The shape of the top surface of a table is a trapezium. Find its area if its parallel sides are $1 \mathrm{~m}$ and $1.2 \mathrm{~m}$ and perpendicular distance between them is $0.8 \mathrm{~m}$.

Answer.

Parallel side of the trapezium $\mathrm{AB}=1 \mathrm{~m}, \mathrm{CD}=1.2 \mathrm{~m}$ and height $(h)$ of the trapezium $(\mathrm{AM})=$ $0.8 \mathrm{~m}$

Area of top surface of the table $=\frac{1}{2}$ (sum of parallel sides) Height
$
\begin{aligned}
& =\frac{1}{2} \mathrm{x}(\mathrm{AB}+\mathrm{CD}) \mathrm{xAM} \\
& =\frac{1}{2} \times(1+1.2) \times 0.8 \\
& =\frac{1}{2} \times 2.2 \times 0.8 \\
& =0.88 \mathrm{~m}^2
\end{aligned}
$

Thus surface area of the table is $0.88 \mathrm{~m}^2$
Ex 9.1 Question 2.

The area of a trapezium is $34 \mathrm{~cm}^2$ and the length of one of the parallel sides is $10 \mathrm{~cm}$ and its height is $4 \mathrm{~cm}$.

Find the length of the other parallel side.

Answer.

Let the length of the other parallel side be $=\mathrm{b} \mathrm{cm}$
Length of one parallel side $=10$ am and height $(h)=4 \mathrm{~cm}$
Area of trapezium $=\frac{1}{2}$ (sum of parallel sides) Height
$
\begin{aligned}
& \Rightarrow 34=\frac{1}{2}(\mathrm{a}+\mathrm{b}) \mathrm{h} \\
& \Rightarrow 34=\frac{1}{2}(10+b) \times 4 \\
& \Rightarrow 34=(10+b) \times 2 \\
& \Rightarrow 34=20+2 b \\
& \Rightarrow 34-20=2 b \\
& \Rightarrow 14=2 b \\
& \Rightarrow 7=b \\
& \Rightarrow b=7
\end{aligned}
$

Hence another required parallel side is $7 \mathrm{~cm}$.

Ex 9.1 Question 3.

> [DATA BLOCK]
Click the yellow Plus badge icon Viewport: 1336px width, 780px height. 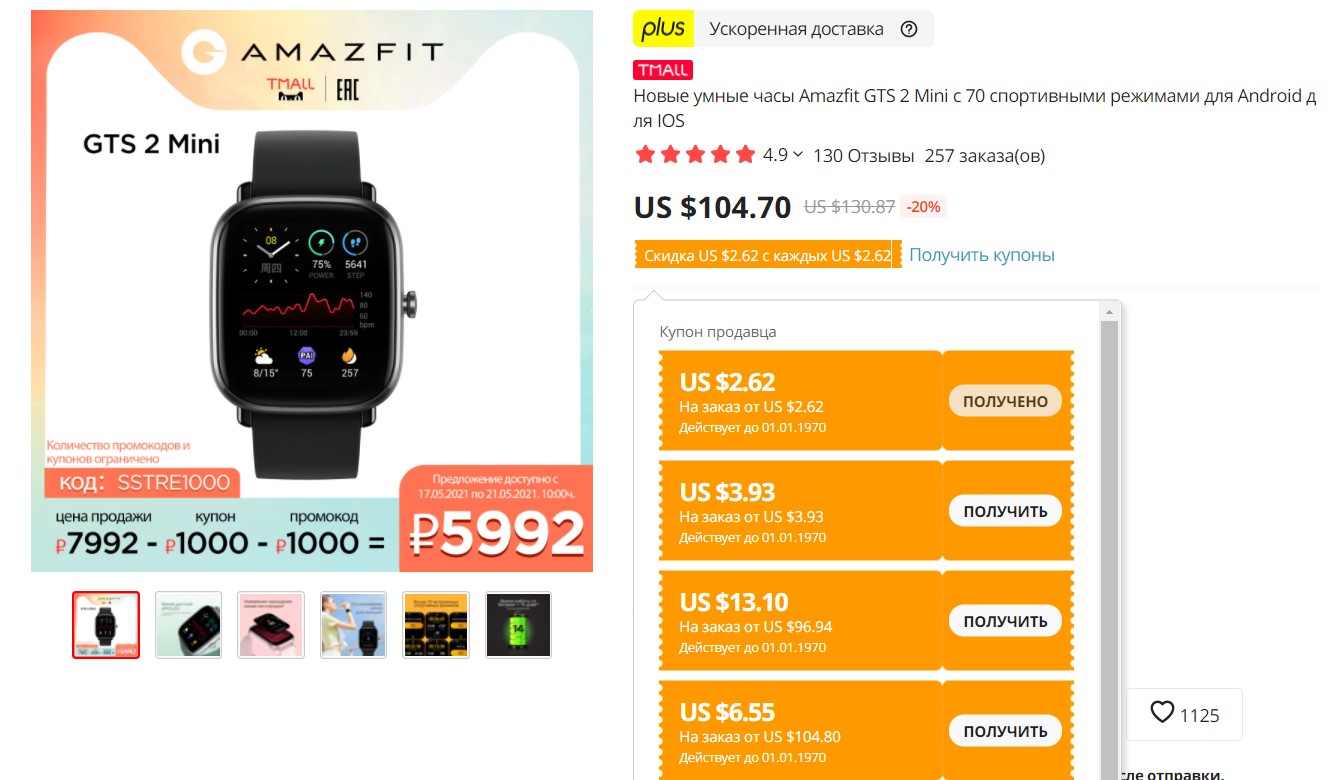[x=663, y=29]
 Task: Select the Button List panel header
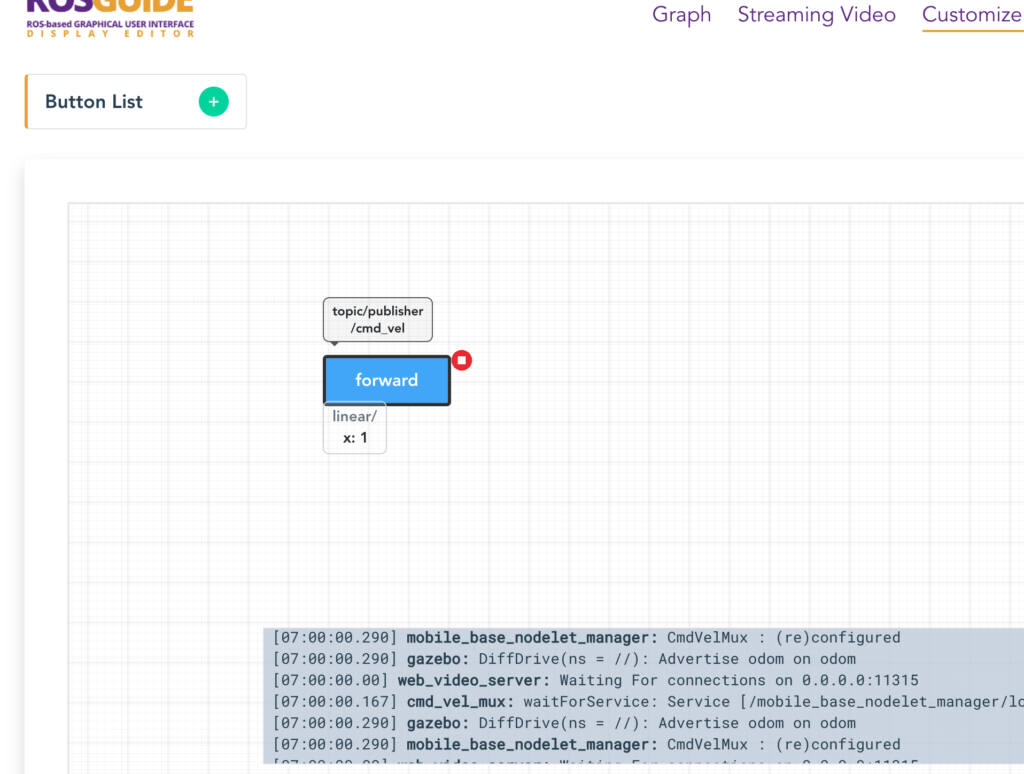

> [EXERCISE A] From the trapezium solutions above, copy the passage from "Thus surface area" up to and including "other parallel side.".
> [EXERCISE B] In the trapezium solutions above, what area is found for the top surface of the table?

> [RIGHT ANSWER A]
Thus surface area of the table is $0.88 \mathrm{~m}^2$
Ex 9.1 Question 2.

The area of a trapezium is $34 \mathrm{~cm}^2$ and the length of one of the parallel sides is $10 \mathrm{~cm}$ and its height is $4 \mathrm{~cm}$.

Find the length of the other parallel side.

> [RIGHT ANSWER B] 0.88 m²